EXERCISE PROMPT
All of the data below is to be output exactly as written.

::: MATERIAL PROVIDED

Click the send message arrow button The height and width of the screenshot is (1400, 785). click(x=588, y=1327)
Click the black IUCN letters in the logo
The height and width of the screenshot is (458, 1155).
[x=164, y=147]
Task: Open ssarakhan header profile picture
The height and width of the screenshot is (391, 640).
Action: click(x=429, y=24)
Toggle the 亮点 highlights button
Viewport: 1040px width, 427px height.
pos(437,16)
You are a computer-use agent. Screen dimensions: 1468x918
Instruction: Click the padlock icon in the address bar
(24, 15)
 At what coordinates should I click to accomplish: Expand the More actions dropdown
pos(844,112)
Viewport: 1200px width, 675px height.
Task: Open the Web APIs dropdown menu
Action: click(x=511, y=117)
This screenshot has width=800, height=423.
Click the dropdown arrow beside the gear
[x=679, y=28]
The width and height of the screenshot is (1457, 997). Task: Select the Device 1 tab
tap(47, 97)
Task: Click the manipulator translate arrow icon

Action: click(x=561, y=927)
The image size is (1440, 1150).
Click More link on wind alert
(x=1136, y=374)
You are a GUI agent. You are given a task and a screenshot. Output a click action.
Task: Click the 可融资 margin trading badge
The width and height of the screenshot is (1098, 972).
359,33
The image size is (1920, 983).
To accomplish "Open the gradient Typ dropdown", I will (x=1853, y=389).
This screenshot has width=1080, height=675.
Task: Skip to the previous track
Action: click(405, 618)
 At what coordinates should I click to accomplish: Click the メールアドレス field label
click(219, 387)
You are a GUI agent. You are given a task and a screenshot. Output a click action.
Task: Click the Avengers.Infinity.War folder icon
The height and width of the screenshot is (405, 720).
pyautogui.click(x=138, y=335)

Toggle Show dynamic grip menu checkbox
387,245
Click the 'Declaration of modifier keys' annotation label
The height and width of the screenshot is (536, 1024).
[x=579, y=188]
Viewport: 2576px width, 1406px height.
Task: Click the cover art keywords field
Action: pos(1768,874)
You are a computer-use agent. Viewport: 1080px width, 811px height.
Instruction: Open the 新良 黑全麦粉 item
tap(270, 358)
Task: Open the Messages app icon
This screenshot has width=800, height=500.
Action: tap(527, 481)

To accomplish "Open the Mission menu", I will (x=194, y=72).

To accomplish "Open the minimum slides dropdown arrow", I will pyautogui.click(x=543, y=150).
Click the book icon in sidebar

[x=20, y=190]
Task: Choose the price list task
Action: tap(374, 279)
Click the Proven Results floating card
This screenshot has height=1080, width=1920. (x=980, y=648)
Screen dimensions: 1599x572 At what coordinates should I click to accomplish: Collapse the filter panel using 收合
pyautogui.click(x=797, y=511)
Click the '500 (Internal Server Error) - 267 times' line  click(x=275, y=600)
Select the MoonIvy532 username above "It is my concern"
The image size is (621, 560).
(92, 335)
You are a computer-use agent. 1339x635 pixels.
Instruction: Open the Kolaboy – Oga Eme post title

::::::

THE COMPLETED TASK
Click the send message arrow button The height and width of the screenshot is (1400, 785). click(x=588, y=1327)
Click the black IUCN letters in the logo
The height and width of the screenshot is (458, 1155).
[x=164, y=147]
Task: Open ssarakhan header profile picture
The height and width of the screenshot is (391, 640).
Action: click(x=429, y=24)
Toggle the 亮点 highlights button
Viewport: 1040px width, 427px height.
pos(437,16)
You are a computer-use agent. Screen dimensions: 1468x918
Instruction: Click the padlock icon in the address bar
(24, 15)
 At what coordinates should I click to accomplish: Expand the More actions dropdown
pos(844,112)
Viewport: 1200px width, 675px height.
Task: Open the Web APIs dropdown menu
Action: click(x=511, y=117)
This screenshot has width=800, height=423.
Click the dropdown arrow beside the gear
[x=679, y=28]
The width and height of the screenshot is (1457, 997). Task: Select the Device 1 tab
tap(47, 97)
Task: Click the manipulator translate arrow icon

Action: click(x=561, y=927)
The image size is (1440, 1150).
Click More link on wind alert
(x=1136, y=374)
You are a GUI agent. You are given a task and a screenshot. Output a click action.
Task: Click the 可融资 margin trading badge
The width and height of the screenshot is (1098, 972).
359,33
The image size is (1920, 983).
To accomplish "Open the gradient Typ dropdown", I will (x=1853, y=389).
This screenshot has width=1080, height=675.
Task: Skip to the previous track
Action: click(405, 618)
 At what coordinates should I click to accomplish: Click the メールアドレス field label
click(219, 387)
You are a GUI agent. You are given a task and a screenshot. Output a click action.
Task: Click the Avengers.Infinity.War folder icon
The height and width of the screenshot is (405, 720).
pyautogui.click(x=138, y=335)

Toggle Show dynamic grip menu checkbox
387,245
Click the 'Declaration of modifier keys' annotation label
The height and width of the screenshot is (536, 1024).
[x=579, y=188]
Viewport: 2576px width, 1406px height.
Task: Click the cover art keywords field
Action: pos(1768,874)
You are a computer-use agent. Viewport: 1080px width, 811px height.
Instruction: Open the 新良 黑全麦粉 item
tap(270, 358)
Task: Open the Messages app icon
This screenshot has width=800, height=500.
Action: tap(527, 481)

To accomplish "Open the Mission menu", I will (x=194, y=72).

To accomplish "Open the minimum slides dropdown arrow", I will pyautogui.click(x=543, y=150).
Click the book icon in sidebar

[x=20, y=190]
Task: Choose the price list task
Action: tap(374, 279)
Click the Proven Results floating card
This screenshot has height=1080, width=1920. (x=980, y=648)
Screen dimensions: 1599x572 At what coordinates should I click to accomplish: Collapse the filter panel using 收合
pyautogui.click(x=797, y=511)
Click the '500 (Internal Server Error) - 267 times' line  click(x=275, y=600)
Select the MoonIvy532 username above "It is my concern"
The image size is (621, 560).
(92, 335)
You are a computer-use agent. 1339x635 pixels.
Instruction: Open the Kolaboy – Oga Eme post title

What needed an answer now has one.